YOUR TASK
Starting with the line in which "Instruction: Select the 7-10 rating row label" appears, give back every line exactly as written until the listing ends, excluding pictures.

RECORDS FOR PROCESSING
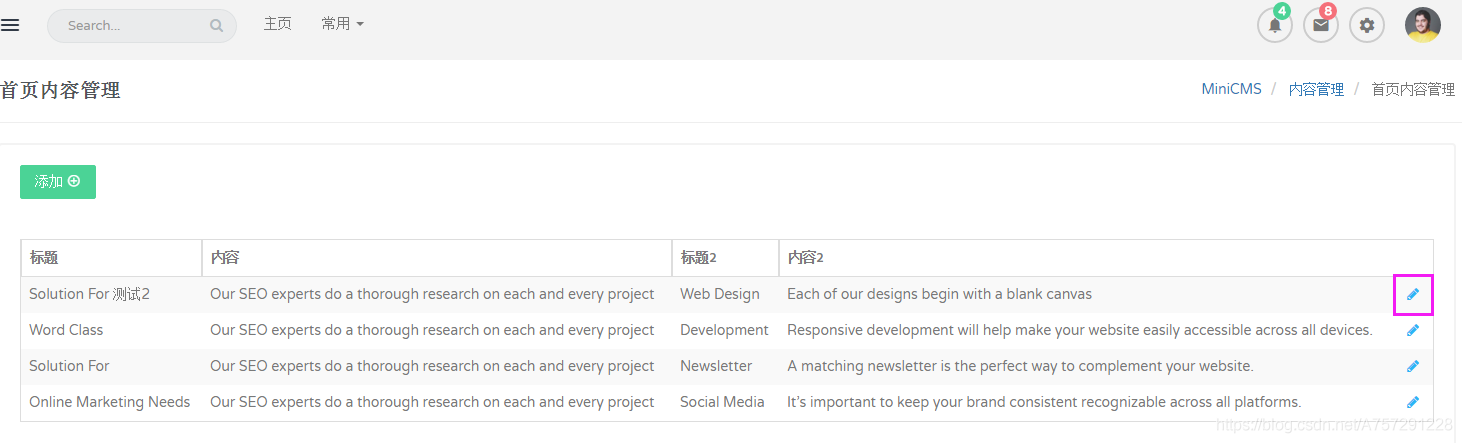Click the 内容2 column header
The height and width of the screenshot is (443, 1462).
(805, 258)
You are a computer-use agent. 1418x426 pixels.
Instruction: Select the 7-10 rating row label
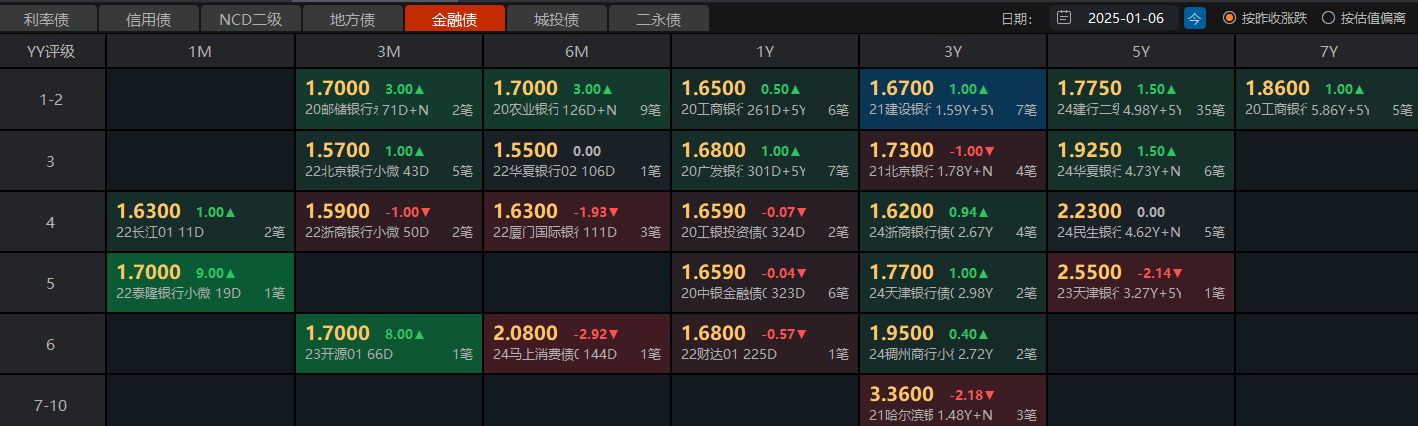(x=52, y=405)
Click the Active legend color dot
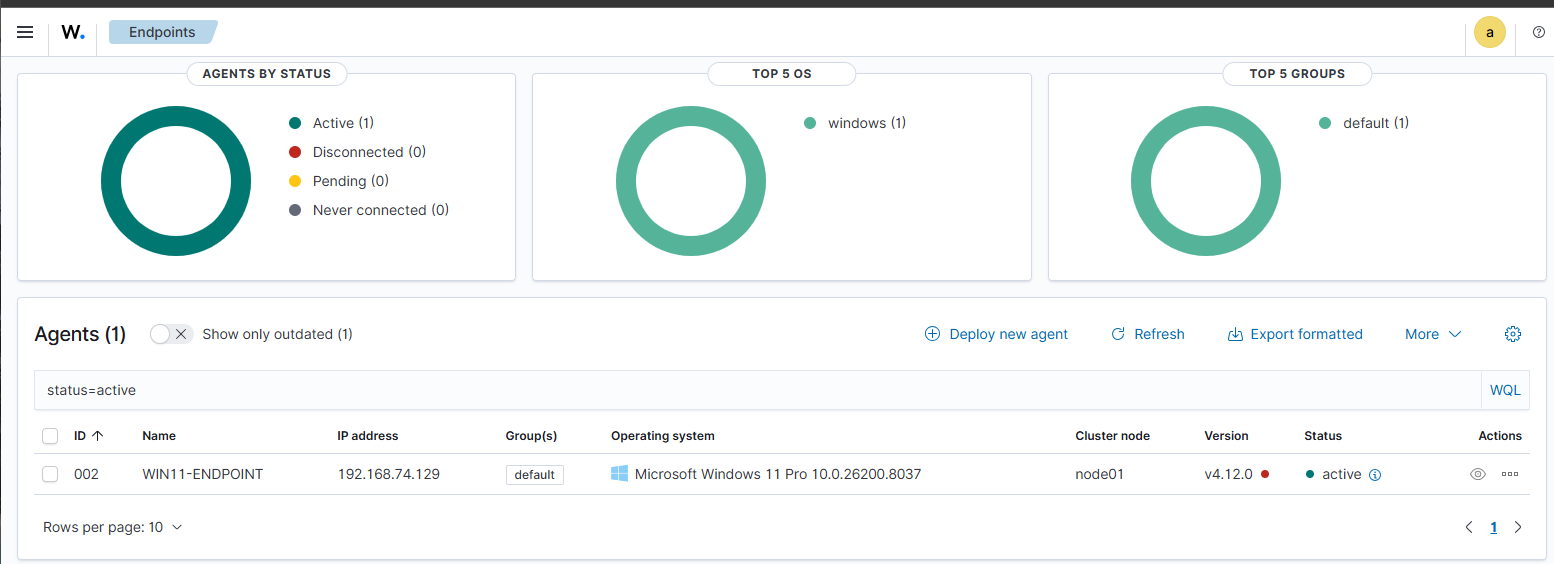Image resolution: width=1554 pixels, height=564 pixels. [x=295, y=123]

ANSWER TO THIS TASK
Instruction: Select the 7-10 rating row label
(x=52, y=405)
Click the Active legend color dot
Image resolution: width=1554 pixels, height=564 pixels. [x=295, y=123]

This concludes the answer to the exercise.